▸ **Data entries**:
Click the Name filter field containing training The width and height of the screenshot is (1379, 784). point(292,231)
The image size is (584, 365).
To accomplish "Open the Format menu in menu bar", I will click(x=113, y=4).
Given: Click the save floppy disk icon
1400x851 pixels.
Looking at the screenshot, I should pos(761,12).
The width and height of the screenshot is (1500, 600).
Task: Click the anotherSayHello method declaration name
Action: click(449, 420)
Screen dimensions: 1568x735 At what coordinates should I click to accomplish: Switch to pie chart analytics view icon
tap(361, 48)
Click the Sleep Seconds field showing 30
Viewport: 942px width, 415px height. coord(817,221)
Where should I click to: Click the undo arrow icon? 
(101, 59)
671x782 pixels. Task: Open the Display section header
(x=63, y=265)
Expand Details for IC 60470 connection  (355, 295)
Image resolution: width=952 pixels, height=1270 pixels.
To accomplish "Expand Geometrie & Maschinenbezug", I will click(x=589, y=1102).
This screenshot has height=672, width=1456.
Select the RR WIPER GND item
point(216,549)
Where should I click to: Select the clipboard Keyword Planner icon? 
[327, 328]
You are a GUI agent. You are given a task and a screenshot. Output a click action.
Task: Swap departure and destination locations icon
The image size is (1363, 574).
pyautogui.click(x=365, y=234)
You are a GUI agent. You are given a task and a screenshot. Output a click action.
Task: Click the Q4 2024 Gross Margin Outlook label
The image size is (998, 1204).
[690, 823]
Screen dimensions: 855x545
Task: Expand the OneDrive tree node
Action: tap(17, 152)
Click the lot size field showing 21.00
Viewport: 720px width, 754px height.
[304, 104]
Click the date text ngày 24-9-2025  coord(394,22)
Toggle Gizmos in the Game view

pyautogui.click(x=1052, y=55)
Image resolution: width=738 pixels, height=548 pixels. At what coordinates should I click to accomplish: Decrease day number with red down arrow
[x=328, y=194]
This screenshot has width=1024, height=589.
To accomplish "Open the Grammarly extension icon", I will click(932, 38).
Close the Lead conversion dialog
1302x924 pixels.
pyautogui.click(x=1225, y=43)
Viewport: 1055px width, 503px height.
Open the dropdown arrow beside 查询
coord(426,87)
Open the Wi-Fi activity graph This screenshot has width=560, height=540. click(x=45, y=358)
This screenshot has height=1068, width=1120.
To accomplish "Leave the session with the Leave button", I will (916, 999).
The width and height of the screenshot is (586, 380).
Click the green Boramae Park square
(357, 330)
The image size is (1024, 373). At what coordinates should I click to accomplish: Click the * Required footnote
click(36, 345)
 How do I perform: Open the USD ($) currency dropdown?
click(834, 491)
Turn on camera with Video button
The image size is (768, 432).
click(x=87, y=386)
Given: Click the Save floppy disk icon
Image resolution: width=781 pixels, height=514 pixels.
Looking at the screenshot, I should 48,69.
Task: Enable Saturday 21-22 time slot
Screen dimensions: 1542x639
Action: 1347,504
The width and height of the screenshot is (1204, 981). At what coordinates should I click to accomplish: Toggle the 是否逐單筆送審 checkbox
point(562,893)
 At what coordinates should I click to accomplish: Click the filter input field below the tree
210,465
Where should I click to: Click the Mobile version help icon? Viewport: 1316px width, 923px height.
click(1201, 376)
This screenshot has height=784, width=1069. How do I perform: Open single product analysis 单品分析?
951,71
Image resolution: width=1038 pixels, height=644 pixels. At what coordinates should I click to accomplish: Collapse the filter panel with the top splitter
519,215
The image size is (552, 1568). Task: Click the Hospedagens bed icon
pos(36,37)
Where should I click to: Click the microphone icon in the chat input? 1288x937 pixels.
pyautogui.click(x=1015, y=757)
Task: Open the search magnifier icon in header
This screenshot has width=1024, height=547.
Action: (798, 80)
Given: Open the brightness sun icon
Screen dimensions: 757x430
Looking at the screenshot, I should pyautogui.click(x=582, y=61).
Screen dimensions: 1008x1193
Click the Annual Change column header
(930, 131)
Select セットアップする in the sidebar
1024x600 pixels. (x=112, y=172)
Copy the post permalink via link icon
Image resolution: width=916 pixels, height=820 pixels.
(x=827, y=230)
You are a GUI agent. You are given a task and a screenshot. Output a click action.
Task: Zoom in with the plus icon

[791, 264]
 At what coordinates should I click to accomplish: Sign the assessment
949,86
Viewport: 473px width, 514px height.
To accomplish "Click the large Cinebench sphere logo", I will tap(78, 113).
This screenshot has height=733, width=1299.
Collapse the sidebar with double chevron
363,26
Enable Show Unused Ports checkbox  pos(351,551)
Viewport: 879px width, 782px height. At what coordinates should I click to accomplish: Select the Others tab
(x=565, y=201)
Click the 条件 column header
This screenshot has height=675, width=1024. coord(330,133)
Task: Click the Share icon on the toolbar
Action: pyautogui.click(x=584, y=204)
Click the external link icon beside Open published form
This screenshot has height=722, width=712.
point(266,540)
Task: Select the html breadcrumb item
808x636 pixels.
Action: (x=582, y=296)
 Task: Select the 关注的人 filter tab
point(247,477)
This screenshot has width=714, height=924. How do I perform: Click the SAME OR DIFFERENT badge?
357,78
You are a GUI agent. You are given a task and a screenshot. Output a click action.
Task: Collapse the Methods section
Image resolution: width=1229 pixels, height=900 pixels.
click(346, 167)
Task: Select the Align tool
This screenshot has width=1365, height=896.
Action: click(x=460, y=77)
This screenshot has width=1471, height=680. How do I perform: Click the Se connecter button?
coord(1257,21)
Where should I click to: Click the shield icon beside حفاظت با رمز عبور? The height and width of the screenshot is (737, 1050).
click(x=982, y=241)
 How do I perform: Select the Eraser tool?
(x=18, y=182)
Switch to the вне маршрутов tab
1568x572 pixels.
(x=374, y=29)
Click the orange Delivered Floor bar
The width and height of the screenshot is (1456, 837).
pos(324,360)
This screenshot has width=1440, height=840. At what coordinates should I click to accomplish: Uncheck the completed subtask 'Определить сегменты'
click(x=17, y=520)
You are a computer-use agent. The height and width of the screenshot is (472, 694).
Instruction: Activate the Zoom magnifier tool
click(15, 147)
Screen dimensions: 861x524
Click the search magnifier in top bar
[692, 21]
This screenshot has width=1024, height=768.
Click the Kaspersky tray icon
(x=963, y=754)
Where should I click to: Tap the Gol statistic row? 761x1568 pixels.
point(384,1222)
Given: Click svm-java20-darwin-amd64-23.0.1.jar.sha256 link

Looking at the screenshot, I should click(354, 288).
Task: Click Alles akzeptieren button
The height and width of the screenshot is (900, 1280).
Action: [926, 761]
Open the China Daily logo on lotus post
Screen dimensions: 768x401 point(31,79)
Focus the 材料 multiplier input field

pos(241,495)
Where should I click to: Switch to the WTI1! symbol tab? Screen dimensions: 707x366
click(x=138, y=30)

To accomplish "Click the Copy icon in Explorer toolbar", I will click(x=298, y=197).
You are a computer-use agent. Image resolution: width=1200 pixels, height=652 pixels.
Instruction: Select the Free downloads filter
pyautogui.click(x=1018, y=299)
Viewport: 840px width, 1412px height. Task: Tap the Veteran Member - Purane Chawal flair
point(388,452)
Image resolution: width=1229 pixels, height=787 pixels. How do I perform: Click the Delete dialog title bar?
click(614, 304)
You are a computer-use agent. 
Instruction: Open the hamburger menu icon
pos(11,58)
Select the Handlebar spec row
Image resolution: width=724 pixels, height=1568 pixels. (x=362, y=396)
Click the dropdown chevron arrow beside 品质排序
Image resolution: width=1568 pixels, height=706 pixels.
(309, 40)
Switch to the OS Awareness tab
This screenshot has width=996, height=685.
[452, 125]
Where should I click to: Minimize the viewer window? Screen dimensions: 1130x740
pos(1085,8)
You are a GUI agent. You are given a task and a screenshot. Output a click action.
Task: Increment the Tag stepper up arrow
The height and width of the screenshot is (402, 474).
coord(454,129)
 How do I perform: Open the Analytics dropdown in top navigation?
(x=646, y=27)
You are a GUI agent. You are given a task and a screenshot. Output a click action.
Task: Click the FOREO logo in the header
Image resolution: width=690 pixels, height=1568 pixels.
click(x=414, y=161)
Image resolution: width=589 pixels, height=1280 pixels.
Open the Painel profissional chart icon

▸ **What this task involves**: Of the entries above, repeat exactly the lines from the line with "808x636 pixels." through the line with "Task: Select the Align tool", both of them included.

▸ **Exercise response**:
808x636 pixels.
Action: (x=582, y=296)
 Task: Select the 关注的人 filter tab
point(247,477)
This screenshot has width=714, height=924. How do I perform: Click the SAME OR DIFFERENT badge?
357,78
You are a GUI agent. You are given a task and a screenshot. Output a click action.
Task: Collapse the Methods section
Image resolution: width=1229 pixels, height=900 pixels.
click(346, 167)
Task: Select the Align tool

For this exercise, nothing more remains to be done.